--- begin RECORD LIST ---

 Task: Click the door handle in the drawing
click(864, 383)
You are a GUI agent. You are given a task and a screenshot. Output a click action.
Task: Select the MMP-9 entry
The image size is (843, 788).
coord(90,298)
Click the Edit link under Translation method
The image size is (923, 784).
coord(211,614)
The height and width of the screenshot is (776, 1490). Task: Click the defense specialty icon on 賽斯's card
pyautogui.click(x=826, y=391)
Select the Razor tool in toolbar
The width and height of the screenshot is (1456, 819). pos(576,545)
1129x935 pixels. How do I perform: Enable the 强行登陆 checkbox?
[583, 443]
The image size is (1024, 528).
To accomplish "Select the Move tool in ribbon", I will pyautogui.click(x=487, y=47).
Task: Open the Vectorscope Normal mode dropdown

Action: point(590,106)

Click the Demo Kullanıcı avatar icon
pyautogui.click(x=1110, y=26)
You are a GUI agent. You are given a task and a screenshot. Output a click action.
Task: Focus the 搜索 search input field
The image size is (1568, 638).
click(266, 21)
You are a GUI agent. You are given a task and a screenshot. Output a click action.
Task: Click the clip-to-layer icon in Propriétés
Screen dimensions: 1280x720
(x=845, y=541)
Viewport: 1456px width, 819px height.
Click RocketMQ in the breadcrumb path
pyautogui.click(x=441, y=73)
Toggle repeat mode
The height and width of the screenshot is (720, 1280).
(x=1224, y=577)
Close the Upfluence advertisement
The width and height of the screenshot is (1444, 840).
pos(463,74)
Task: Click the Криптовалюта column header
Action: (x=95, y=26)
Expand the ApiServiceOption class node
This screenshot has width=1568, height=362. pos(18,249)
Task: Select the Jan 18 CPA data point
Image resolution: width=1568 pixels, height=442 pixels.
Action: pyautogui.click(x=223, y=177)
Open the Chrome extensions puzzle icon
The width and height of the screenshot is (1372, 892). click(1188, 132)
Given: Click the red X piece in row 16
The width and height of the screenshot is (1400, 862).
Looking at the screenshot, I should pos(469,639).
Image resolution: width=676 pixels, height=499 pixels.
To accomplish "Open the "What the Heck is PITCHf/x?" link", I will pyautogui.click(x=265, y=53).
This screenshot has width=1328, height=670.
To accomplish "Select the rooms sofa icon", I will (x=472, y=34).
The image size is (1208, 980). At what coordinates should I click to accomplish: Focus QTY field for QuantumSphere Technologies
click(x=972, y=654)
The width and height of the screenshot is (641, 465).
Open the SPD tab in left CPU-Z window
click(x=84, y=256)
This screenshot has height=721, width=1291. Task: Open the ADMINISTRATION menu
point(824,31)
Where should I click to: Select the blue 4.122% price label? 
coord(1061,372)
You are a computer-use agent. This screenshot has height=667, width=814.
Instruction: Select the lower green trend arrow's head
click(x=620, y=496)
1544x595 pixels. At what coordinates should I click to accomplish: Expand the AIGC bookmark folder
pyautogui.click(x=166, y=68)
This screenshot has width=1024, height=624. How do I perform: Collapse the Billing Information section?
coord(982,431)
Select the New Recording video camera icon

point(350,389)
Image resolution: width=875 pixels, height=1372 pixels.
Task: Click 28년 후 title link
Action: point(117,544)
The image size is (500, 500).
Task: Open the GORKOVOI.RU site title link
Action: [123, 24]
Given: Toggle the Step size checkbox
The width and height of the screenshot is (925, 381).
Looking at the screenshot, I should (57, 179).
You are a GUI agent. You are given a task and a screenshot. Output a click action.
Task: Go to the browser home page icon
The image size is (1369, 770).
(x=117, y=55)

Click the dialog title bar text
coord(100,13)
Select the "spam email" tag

--- end RECORD LIST ---

OBJECTIVE — Copy out all of the material above, line for line, without changing a single character.

ANSWER TO THIS PROBLEM —
 Task: Click the door handle in the drawing
click(864, 383)
You are a GUI agent. You are given a task and a screenshot. Output a click action.
Task: Select the MMP-9 entry
The image size is (843, 788).
coord(90,298)
Click the Edit link under Translation method
The image size is (923, 784).
coord(211,614)
The height and width of the screenshot is (776, 1490). Task: Click the defense specialty icon on 賽斯's card
pyautogui.click(x=826, y=391)
Select the Razor tool in toolbar
The width and height of the screenshot is (1456, 819). pos(576,545)
1129x935 pixels. How do I perform: Enable the 强行登陆 checkbox?
[583, 443]
The image size is (1024, 528).
To accomplish "Select the Move tool in ribbon", I will pyautogui.click(x=487, y=47).
Task: Open the Vectorscope Normal mode dropdown

Action: point(590,106)

Click the Demo Kullanıcı avatar icon
pyautogui.click(x=1110, y=26)
You are a GUI agent. You are given a task and a screenshot. Output a click action.
Task: Focus the 搜索 search input field
The image size is (1568, 638).
click(266, 21)
You are a GUI agent. You are given a task and a screenshot. Output a click action.
Task: Click the clip-to-layer icon in Propriétés
Screen dimensions: 1280x720
(x=845, y=541)
Viewport: 1456px width, 819px height.
Click RocketMQ in the breadcrumb path
pyautogui.click(x=441, y=73)
Toggle repeat mode
The height and width of the screenshot is (720, 1280).
(x=1224, y=577)
Close the Upfluence advertisement
The width and height of the screenshot is (1444, 840).
pos(463,74)
Task: Click the Криптовалюта column header
Action: (x=95, y=26)
Expand the ApiServiceOption class node
This screenshot has width=1568, height=362. pos(18,249)
Task: Select the Jan 18 CPA data point
Image resolution: width=1568 pixels, height=442 pixels.
Action: pyautogui.click(x=223, y=177)
Open the Chrome extensions puzzle icon
The width and height of the screenshot is (1372, 892). click(1188, 132)
Given: Click the red X piece in row 16
The width and height of the screenshot is (1400, 862).
Looking at the screenshot, I should pos(469,639).
Image resolution: width=676 pixels, height=499 pixels.
To accomplish "Open the "What the Heck is PITCHf/x?" link", I will pyautogui.click(x=265, y=53).
This screenshot has width=1328, height=670.
To accomplish "Select the rooms sofa icon", I will (x=472, y=34).
The image size is (1208, 980). At what coordinates should I click to accomplish: Focus QTY field for QuantumSphere Technologies
click(x=972, y=654)
The width and height of the screenshot is (641, 465).
Open the SPD tab in left CPU-Z window
click(x=84, y=256)
This screenshot has height=721, width=1291. Task: Open the ADMINISTRATION menu
point(824,31)
Where should I click to: Select the blue 4.122% price label? 
coord(1061,372)
You are a computer-use agent. This screenshot has height=667, width=814.
Instruction: Select the lower green trend arrow's head
click(x=620, y=496)
1544x595 pixels. At what coordinates should I click to accomplish: Expand the AIGC bookmark folder
pyautogui.click(x=166, y=68)
This screenshot has width=1024, height=624. How do I perform: Collapse the Billing Information section?
coord(982,431)
Select the New Recording video camera icon

point(350,389)
Image resolution: width=875 pixels, height=1372 pixels.
Task: Click 28년 후 title link
Action: point(117,544)
The image size is (500, 500).
Task: Open the GORKOVOI.RU site title link
Action: [123, 24]
Given: Toggle the Step size checkbox
The width and height of the screenshot is (925, 381).
Looking at the screenshot, I should (57, 179).
You are a GUI agent. You are given a task and a screenshot. Output a click action.
Task: Go to the browser home page icon
The image size is (1369, 770).
(x=117, y=55)

Click the dialog title bar text
coord(100,13)
Select the "spam email" tag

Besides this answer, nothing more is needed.